Primary school children in Castletown are to be the lucky recipients of a special stamp issue commemorating the First World War thanks to the town’s local authority.
The issue highlights the contribution made by the people of the town to the Great War and will be postmarked with the official date of the start of the conflict, August 4, and also the declaration time, at 11pm.
In addition to stamps, there will also be images of men from the town who lost their lives in the war and details of the town’s involvement. Also, signs designed by the four town schools reading ‘Castletown remembers’ have been reproduced.
The issue reads: ‘Perhaps no other settlement in the Isle of Man was so deeply affected by the First World War as was Castletown.
‘At one end of the spectrum, the response of the town was strongly supportive of the war. Some 55 names are recorded on the Queen Street Roll of Honour, compiled during the conﬂict, and this little street of humble ﬁshermen’s cottages was hailed in the press at the time as the “most patriotic” on the Isle of Man. The Castletown roll of honour was unveiled in December 1916, and was originally located on a wall adjacent to the entrance to Castle Rushen. At that time it contained the names of 316 men who were serving and eighteen of those who had fallen.’
The authority is funding the issue – which is limited to 600 – but any contributions from organisations would be gratefully accepted.
Commissioner Kevin Weir said the idea came about after the authority was contacted about the issue by Isle of Man Post Office.
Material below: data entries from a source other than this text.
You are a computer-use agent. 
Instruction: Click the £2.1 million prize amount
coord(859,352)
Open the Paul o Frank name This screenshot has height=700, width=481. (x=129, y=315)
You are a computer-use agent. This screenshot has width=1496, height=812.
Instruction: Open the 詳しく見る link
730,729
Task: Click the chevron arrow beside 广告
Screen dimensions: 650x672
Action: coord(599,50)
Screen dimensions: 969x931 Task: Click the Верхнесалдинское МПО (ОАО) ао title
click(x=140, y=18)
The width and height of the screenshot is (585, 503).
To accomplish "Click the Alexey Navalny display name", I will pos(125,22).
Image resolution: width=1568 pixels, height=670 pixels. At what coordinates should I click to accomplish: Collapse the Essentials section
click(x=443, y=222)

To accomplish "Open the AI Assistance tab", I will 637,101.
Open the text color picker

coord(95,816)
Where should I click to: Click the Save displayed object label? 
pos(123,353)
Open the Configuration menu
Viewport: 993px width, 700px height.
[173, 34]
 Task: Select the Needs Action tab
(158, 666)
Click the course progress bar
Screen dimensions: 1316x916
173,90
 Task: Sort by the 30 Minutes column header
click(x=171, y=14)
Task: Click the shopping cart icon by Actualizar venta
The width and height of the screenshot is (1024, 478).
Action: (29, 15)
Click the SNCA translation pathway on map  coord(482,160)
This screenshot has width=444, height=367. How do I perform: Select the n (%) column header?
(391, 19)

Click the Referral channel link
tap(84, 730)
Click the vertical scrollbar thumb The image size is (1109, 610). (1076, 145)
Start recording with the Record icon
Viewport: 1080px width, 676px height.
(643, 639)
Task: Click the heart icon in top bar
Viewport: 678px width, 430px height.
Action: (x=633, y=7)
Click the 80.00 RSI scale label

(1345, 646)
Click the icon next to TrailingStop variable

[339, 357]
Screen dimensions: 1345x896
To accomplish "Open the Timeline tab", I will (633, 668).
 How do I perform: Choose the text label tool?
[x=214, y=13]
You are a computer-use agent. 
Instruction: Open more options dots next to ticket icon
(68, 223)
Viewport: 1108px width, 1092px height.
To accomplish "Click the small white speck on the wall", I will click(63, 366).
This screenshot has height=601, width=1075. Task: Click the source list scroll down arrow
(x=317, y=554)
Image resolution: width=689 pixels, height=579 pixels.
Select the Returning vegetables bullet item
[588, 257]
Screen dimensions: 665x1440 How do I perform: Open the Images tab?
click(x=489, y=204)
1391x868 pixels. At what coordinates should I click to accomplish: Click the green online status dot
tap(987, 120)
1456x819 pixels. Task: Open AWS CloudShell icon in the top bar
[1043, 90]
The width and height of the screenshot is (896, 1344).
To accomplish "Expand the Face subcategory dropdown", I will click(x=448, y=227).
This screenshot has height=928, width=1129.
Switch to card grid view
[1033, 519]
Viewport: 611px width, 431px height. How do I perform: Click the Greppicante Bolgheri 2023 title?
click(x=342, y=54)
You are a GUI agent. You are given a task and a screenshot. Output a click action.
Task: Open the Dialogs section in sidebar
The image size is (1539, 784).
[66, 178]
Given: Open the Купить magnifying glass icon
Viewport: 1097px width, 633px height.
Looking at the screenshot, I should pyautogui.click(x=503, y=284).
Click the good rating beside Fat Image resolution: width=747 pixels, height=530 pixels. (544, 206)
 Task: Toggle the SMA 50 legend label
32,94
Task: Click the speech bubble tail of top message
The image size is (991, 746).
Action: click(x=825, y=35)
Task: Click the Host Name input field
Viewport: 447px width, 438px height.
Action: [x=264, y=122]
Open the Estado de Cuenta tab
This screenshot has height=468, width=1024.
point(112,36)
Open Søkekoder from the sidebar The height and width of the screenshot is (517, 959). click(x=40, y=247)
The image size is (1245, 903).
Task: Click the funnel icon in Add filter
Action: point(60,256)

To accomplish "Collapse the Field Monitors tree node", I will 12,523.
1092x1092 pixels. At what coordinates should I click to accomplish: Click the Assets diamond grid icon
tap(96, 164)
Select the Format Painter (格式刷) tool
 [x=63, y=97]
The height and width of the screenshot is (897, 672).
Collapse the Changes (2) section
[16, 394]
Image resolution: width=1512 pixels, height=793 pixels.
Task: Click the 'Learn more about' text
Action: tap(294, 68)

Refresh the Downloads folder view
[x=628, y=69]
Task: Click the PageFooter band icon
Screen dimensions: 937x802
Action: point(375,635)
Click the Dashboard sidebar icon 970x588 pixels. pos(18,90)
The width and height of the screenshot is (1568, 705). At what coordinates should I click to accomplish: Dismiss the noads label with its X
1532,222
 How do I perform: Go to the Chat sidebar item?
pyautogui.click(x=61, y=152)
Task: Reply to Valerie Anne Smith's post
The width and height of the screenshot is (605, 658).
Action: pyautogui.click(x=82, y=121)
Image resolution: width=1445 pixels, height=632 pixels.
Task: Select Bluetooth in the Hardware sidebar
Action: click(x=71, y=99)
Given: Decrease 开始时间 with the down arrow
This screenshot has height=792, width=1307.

He also sits on a committee set up to commemorate the centenary of the conflict in the town.
‘It will be valuable, they will be real keepsakes, there will not be any more printed or any offered,’ he said. ‘I think they will be something they should keep and cherish, they are a limited edition.’
Isle of Man Post’s general manager, stamps and coins, Maxine Cannon said: ‘We were very conscious that this had to be home grown. I was very impressed by the wealth of material Phil Taubman had gathered for the commemoration. They had really got on board with commemorating the losses Castletown suffered.
‘It’s all credit to the people of Castletown. None of this is possible without having the source material and somebody taking the time to gather it. That’s why the pictures of people are there (on the stamp issue), it says a lot for Castletown that they still want to commemorate the loss and sacrifice their forebears gave to World War One.’